(Beginning of Exercise inputs)

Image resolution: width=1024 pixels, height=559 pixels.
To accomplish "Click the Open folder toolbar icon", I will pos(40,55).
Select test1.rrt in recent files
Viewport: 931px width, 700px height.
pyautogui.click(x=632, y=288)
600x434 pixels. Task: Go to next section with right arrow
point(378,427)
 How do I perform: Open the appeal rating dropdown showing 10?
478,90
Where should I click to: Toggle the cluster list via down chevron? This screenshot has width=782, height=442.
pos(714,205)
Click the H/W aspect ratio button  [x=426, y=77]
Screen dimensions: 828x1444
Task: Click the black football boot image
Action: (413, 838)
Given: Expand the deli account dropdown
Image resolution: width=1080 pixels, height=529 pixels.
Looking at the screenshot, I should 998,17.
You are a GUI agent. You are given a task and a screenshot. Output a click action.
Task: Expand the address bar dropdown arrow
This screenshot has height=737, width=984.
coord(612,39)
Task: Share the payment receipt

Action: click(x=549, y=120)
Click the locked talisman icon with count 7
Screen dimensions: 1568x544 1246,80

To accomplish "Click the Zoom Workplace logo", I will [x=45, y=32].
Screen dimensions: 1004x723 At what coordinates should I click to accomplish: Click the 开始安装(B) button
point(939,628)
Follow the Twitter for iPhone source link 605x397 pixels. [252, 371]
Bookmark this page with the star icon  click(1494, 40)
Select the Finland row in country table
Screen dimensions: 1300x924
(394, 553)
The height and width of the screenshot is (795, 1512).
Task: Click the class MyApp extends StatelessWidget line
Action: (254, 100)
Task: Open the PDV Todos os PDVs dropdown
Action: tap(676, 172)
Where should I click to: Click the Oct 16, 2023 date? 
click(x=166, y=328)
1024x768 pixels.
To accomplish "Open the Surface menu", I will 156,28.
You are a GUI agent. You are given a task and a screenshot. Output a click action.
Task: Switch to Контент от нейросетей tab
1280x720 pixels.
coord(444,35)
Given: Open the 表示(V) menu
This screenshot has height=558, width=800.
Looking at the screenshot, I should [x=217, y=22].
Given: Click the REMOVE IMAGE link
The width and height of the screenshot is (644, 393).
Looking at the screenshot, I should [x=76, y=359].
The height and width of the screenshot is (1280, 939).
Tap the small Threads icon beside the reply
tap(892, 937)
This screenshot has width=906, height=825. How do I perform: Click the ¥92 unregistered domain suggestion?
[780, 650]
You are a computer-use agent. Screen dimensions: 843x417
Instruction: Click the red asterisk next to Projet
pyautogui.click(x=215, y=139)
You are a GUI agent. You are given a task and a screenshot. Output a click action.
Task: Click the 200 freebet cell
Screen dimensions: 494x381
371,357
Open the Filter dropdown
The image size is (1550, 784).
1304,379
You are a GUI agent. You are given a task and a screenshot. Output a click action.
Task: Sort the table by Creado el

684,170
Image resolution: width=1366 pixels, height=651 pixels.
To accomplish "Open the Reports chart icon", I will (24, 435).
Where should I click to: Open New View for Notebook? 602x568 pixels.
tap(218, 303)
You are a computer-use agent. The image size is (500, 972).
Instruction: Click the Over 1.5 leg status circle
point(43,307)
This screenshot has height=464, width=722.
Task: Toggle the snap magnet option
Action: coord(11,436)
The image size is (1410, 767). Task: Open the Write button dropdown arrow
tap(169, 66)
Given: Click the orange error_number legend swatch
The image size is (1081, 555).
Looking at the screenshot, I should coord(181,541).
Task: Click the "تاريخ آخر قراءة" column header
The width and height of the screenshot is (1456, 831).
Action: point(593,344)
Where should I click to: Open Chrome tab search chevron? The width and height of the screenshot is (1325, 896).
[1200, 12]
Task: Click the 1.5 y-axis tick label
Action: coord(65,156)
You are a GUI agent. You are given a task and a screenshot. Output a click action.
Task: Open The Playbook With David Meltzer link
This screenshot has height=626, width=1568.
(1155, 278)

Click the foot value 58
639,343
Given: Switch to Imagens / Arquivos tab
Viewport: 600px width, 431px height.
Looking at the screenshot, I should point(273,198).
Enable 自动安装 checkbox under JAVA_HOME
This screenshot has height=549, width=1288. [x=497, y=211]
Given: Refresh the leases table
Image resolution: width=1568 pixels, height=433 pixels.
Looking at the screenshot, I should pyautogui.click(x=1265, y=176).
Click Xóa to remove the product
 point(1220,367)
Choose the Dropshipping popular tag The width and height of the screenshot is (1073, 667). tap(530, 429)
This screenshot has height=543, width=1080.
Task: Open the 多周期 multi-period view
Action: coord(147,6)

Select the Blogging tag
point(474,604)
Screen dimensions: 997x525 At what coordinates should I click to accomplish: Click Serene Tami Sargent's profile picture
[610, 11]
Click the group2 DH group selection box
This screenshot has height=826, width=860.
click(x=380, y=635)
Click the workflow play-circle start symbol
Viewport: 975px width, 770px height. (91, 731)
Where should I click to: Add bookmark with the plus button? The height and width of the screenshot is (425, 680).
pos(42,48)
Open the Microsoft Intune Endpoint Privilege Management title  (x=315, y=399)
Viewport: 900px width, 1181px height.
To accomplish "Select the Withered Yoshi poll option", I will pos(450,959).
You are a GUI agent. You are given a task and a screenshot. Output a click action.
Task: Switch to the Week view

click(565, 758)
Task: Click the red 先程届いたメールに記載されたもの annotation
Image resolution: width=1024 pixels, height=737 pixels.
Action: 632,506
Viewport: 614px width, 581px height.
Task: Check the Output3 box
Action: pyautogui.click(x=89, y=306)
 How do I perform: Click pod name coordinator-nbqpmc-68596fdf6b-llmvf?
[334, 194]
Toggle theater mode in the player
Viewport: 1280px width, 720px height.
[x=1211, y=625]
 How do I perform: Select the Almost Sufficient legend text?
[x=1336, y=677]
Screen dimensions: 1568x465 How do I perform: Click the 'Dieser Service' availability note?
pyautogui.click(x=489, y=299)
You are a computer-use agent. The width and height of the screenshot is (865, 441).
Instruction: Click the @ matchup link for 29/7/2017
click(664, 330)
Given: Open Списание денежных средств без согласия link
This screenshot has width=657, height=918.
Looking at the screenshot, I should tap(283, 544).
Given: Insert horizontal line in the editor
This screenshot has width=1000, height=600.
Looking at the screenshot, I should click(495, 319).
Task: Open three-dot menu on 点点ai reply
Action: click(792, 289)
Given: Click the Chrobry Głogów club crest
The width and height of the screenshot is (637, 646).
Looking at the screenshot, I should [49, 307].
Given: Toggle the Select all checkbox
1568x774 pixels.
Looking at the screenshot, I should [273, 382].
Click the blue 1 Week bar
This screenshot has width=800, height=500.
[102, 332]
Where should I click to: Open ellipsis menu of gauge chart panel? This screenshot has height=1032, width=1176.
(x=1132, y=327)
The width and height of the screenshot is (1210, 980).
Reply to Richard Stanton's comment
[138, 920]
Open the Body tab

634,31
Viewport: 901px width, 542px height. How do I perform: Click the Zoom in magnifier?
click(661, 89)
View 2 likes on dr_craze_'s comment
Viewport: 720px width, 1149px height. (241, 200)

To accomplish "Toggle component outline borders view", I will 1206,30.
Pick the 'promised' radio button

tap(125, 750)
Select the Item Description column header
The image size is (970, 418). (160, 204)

(End of Exercise inputs)

Task brief :: Give the exact lines, and only those, from the line containing "Image resolution: width=1568" through the line containing "Task: Click the red" in the entries above.

Output of the task ::
Image resolution: width=1568 pixels, height=433 pixels.
Looking at the screenshot, I should pyautogui.click(x=1265, y=176).
Click Xóa to remove the product
 point(1220,367)
Choose the Dropshipping popular tag The width and height of the screenshot is (1073, 667). tap(530, 429)
This screenshot has height=543, width=1080.
Task: Open the 多周期 multi-period view
Action: coord(147,6)

Select the Blogging tag
point(474,604)
Screen dimensions: 997x525 At what coordinates should I click to accomplish: Click Serene Tami Sargent's profile picture
[610, 11]
Click the group2 DH group selection box
This screenshot has height=826, width=860.
click(x=380, y=635)
Click the workflow play-circle start symbol
Viewport: 975px width, 770px height. (91, 731)
Where should I click to: Add bookmark with the plus button? The height and width of the screenshot is (425, 680).
pos(42,48)
Open the Microsoft Intune Endpoint Privilege Management title  (x=315, y=399)
Viewport: 900px width, 1181px height.
To accomplish "Select the Withered Yoshi poll option", I will pos(450,959).
You are a GUI agent. You are given a task and a screenshot. Output a click action.
Task: Switch to the Week view

click(565, 758)
Task: Click the red 先程届いたメールに記載されたもの annotation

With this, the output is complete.